If both tables are in the same data source, you may want to consider the Multiple Tables option when connecting to your data source.
Generally, when using a data blend, the field you are joining on is the level of detail you what to display, but with custom table calculations, you can perform the data blend at one level, and aggregate at another.
Here is a KB article with some details on the differences between a Join and a Data Blend in Tableau:
For performing a join between tables in the same data source see:
I'm having a lot of trouble with data blending myself. I find myself running into the exact same problem Catherine was.
I have two tables that I have previously uses a join on. The reason I want to switch to data blending is because one of the tables is a table of Transactions for all time, the other summaries members transactions in the past year -- we want to be able to set up an incremental extract for the Transactions_all_Time table, and a full refresh extract for the Members_Past_Year table.
(The tables are both in a SQL Server database).
I've attached much a truncated versions of the Tables:
MembershipID, Film, Year
MembershipID, Visits in Year, Language_Code
We want to be able to get the distinct count of MembershipID from Transactions_All_Time (because we often want more then just the past year) and filter on things like Language_Code, Film, and a lot more fields I haven't included.
The Member_Past_Year table has a record for every single MembershipID, Transactions_All_Time has multiple entries for MembershipID's.
Any help or suggestions is most appreciated.
One option is like the attached image for Create Primary Group, the setup is the following:
1. From a new worksheet, select All Time as your data source, and place Membership ID as a discrete dimension pill
2. Change to the year Table data source, and place Language Code as a discrete dimension pill
3. right-click the pill for Language Code and select Create Primary Group
4. rename this Ad Hoc Group to "Language Code"
repeat those steps for every other dimension that you want to have available to filter on that only exists in the Year Table.
Once complete, you no longer need the Year Table, as in the attached.
Another option instead of the Ad Hoc group is a CASE statement because Ad Hoc Groups cannot be referenced by other calculated fields. Also you would need to regenerate this Ad Hoc Group and/or CASE statement for each data refresh. With that in mind, this may not be the optimal method for your situation.
The best option in my opinion is to join this data before Tableau.
When you use a join before Tableau, you are joining your data BEFORE aggregation.
When you use a data blend, you are joining your data AFTER aggregation.
Also a data blend is only a LEFT join.
A data blend cannot filter on dimensions that do not exist in the Primary data source. The "Create Primary Group" operation is bringing the dimension from the secondary into the primary, but it is static, and does not update when your data updates. When you data changes, you need to redo the "Create Primary Group" operation.
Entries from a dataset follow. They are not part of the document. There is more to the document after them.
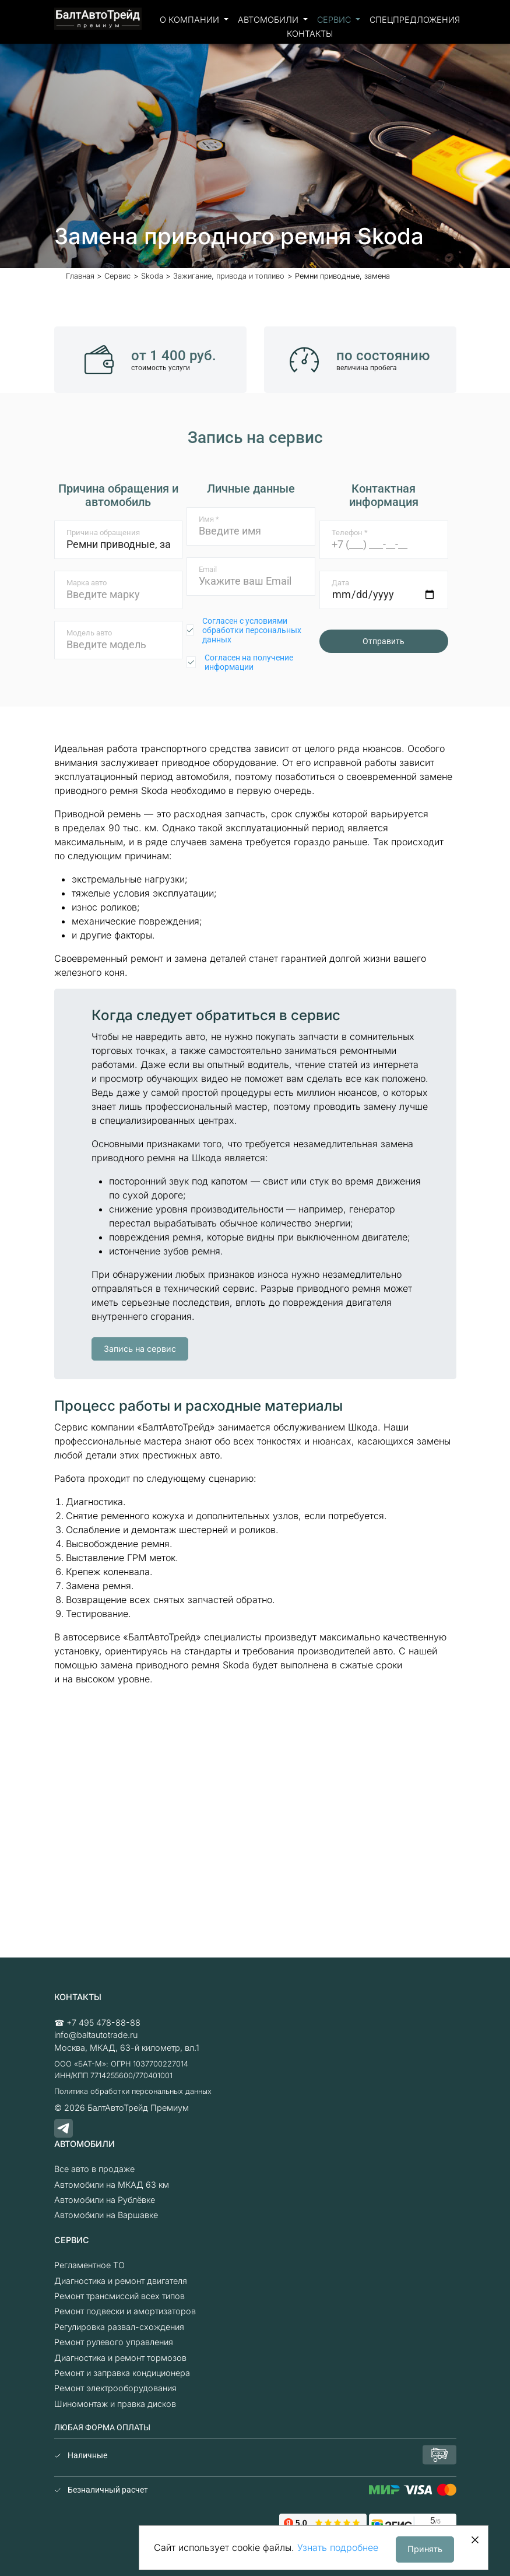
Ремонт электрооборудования (115, 2388)
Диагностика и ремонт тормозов (120, 2358)
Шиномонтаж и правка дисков (115, 2404)
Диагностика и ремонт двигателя (120, 2281)
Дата (340, 582)
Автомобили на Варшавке (106, 2215)
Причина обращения (103, 532)
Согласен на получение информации (249, 662)
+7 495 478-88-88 (103, 2022)
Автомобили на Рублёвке (104, 2200)
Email (208, 569)
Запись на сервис (140, 1349)
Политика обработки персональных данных (133, 2091)
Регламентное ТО (89, 2265)
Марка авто (86, 582)
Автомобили (269, 19)
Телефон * (350, 532)
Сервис (335, 19)
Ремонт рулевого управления (113, 2342)
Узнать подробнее (337, 2547)
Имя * (209, 519)
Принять (424, 2549)
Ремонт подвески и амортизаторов (125, 2311)
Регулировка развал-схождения (119, 2327)
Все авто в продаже (94, 2169)
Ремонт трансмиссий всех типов (119, 2296)
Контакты (310, 33)
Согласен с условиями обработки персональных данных (251, 630)
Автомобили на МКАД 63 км (111, 2185)
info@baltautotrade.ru (96, 2035)
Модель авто (89, 632)
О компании (190, 19)
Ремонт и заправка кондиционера (122, 2373)
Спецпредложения (415, 19)
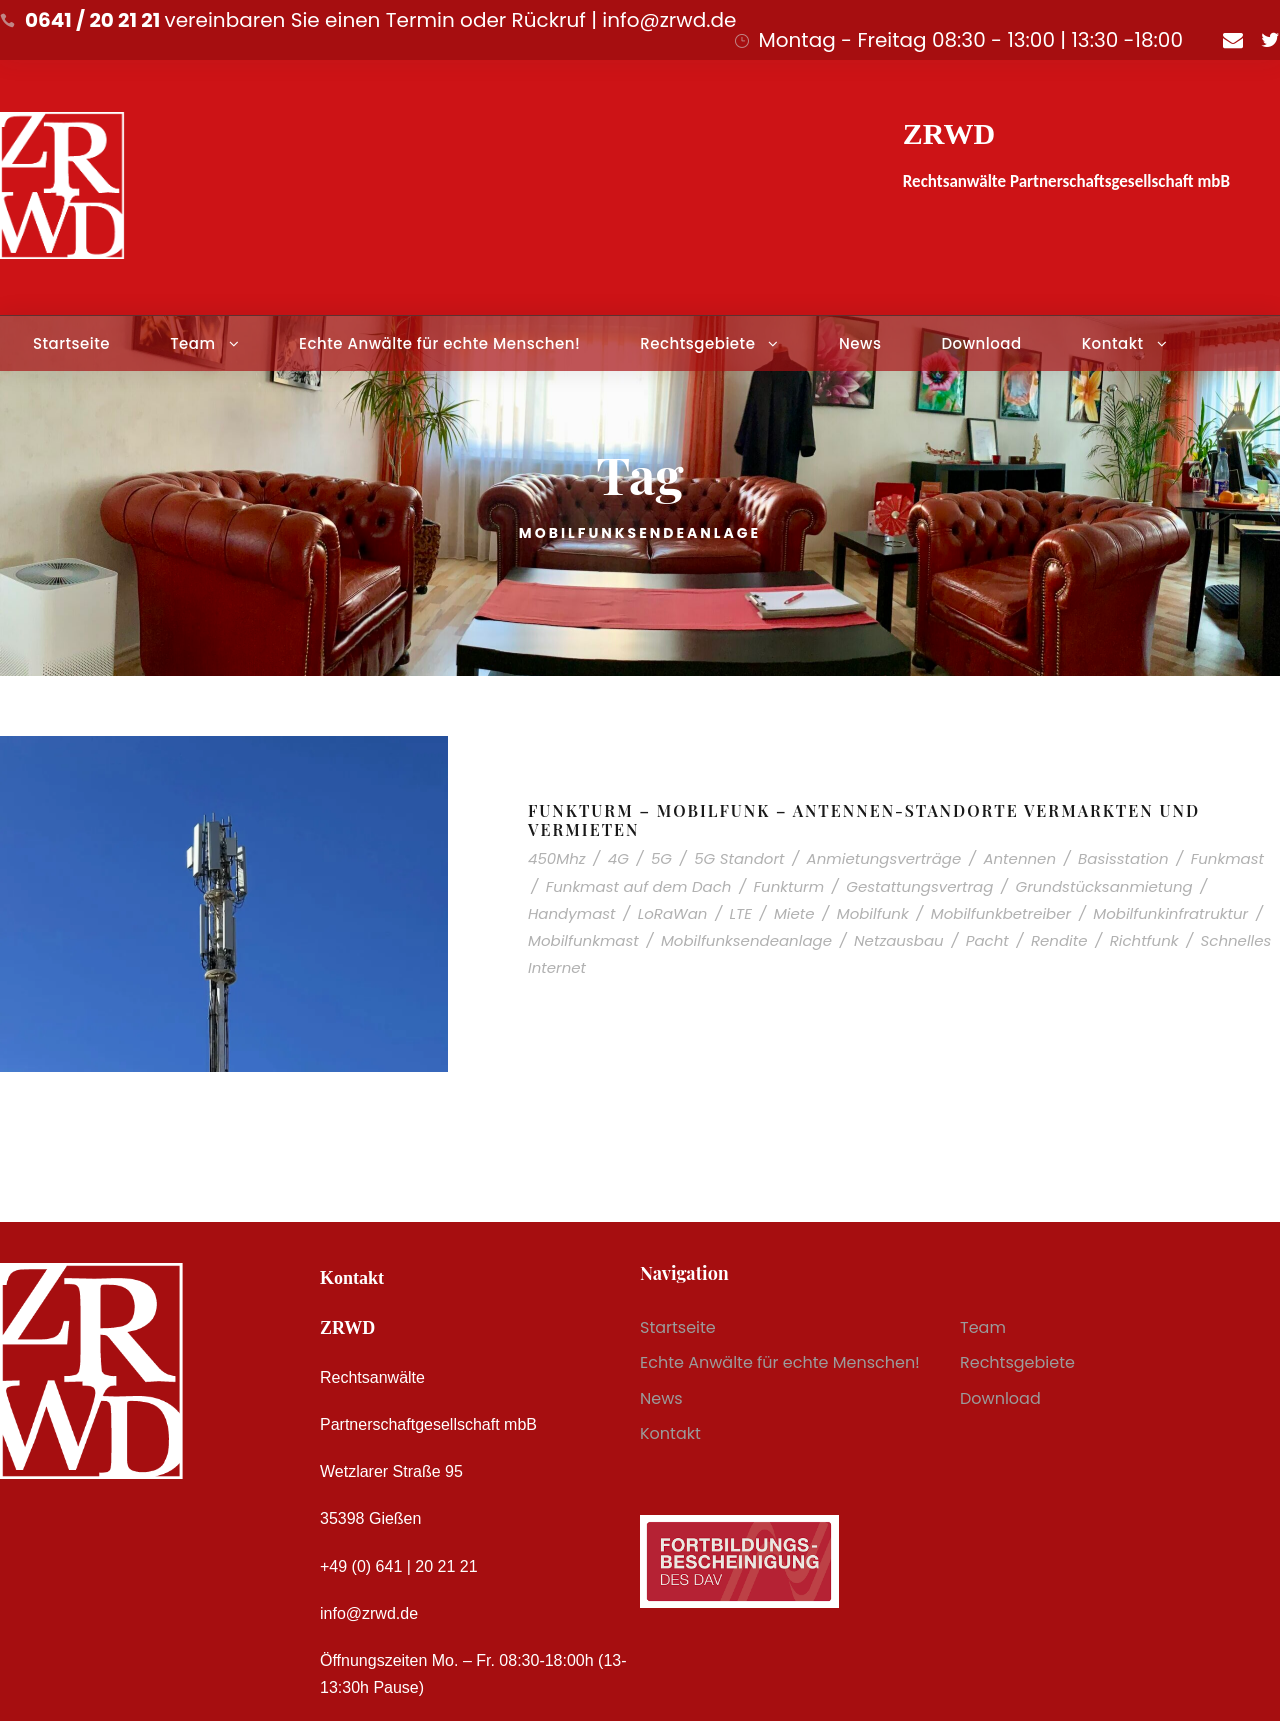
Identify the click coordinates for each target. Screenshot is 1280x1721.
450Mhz (557, 858)
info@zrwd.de (369, 1613)
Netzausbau (899, 940)
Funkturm (789, 886)
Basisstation (1123, 858)
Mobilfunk (873, 913)
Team (192, 343)
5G (661, 858)
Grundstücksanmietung (1103, 886)
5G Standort (739, 858)
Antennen (1019, 858)
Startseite (71, 343)
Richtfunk (1144, 940)
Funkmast (1227, 858)
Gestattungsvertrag (919, 886)
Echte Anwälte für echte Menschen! (439, 343)
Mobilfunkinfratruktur (1170, 913)
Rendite (1059, 940)
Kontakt (1113, 343)
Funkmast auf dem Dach (639, 886)
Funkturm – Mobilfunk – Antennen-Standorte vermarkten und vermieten (864, 820)
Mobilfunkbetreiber (1001, 913)
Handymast (572, 913)
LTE (741, 913)
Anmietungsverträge (884, 858)
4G (618, 858)
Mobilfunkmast (583, 940)
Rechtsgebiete (697, 343)
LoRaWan (673, 913)
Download (981, 343)
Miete (794, 913)
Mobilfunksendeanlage (746, 940)
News (860, 343)
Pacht (987, 940)
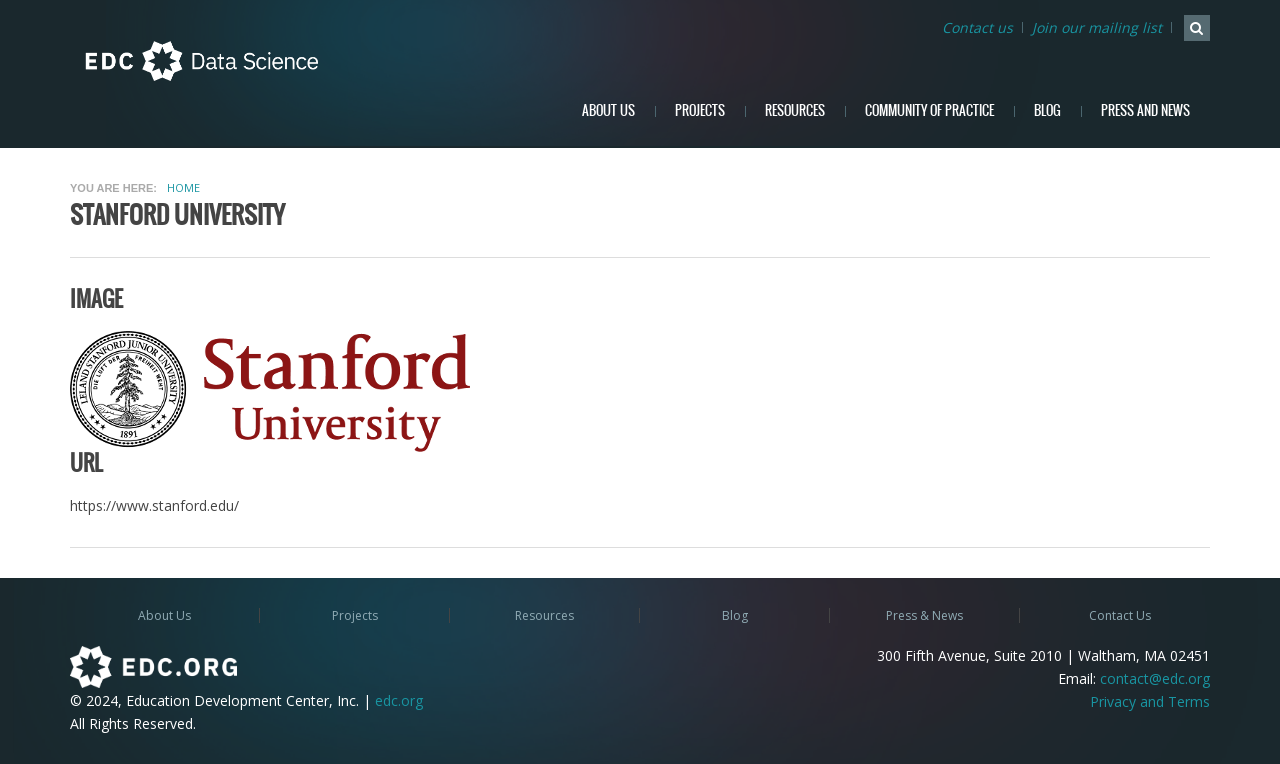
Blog (1047, 110)
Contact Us (1120, 615)
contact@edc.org (1155, 678)
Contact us (977, 27)
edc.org (399, 700)
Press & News (924, 615)
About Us (608, 110)
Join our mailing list (1097, 27)
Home (183, 187)
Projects (700, 110)
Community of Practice (929, 110)
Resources (795, 110)
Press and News (1145, 110)
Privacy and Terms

Thanks for the workbook and detailed response Joe!
It does look like I'll have to stick with the join, rather then data blending, meaning we can't do incremental extracts. (Our join was a Left join anyway so this wasn't a concern).
We have a good 33 million records and growing in the Transactions (All time) table and a good 3 million members (Year Table). Creating all 7 Primary Groups we want would take a considerable amount of time. The other problem is making a sheet with the 3 million members causes Tableau to display the 'out of memory' error.
I did try the method you presented with a truncated 10,000 transactions table and it does function.
While I think your right and it isn't a solution that is viable for what I am trying to achieve here, I am curious about the CASE statement you mentioned.
The closest I got was a non-functioning (as in it returned the same 'canot aggregate error') statement that looked like the folowing:
CASE ATTR([MembershipID]) WHEN ATTR([YearTable].[MembershipID]) THEN ATTR([YearTable].[Language_Code])
This also only returns a value when you do put the MemberID (linking field) on one of the rows/columns. (This is because of the use of ATTR, which seems to be required).
I mean a case statement that does the same thing as the ad hoc group, removing the need to join/blend. something like:
CASE [MembershipID] WHEN "S1" THEN 1 WHEN "S2" THEN 2 WHEN "S3" THEN 1 WHEN "S4" THEN 1 WHEN "S5" THEN 2 WHEN "S6" THEN 1 WHEN "S7" THEN 2 WHEN "S8" THEN 1 WHEN "S9" THEN 1 WHEN "S10" THEN 1 END
Ah. Thanks for the clarification. Given the situation, definetly not feasible.
I was mistaken in my comment about the CASE statement I supplied just returning 'values' (wich probably wasn't very clear). I had provided Language_Code with an alias and was expecting to see the Alias not the code.
I sure all of this will come in useful in the future.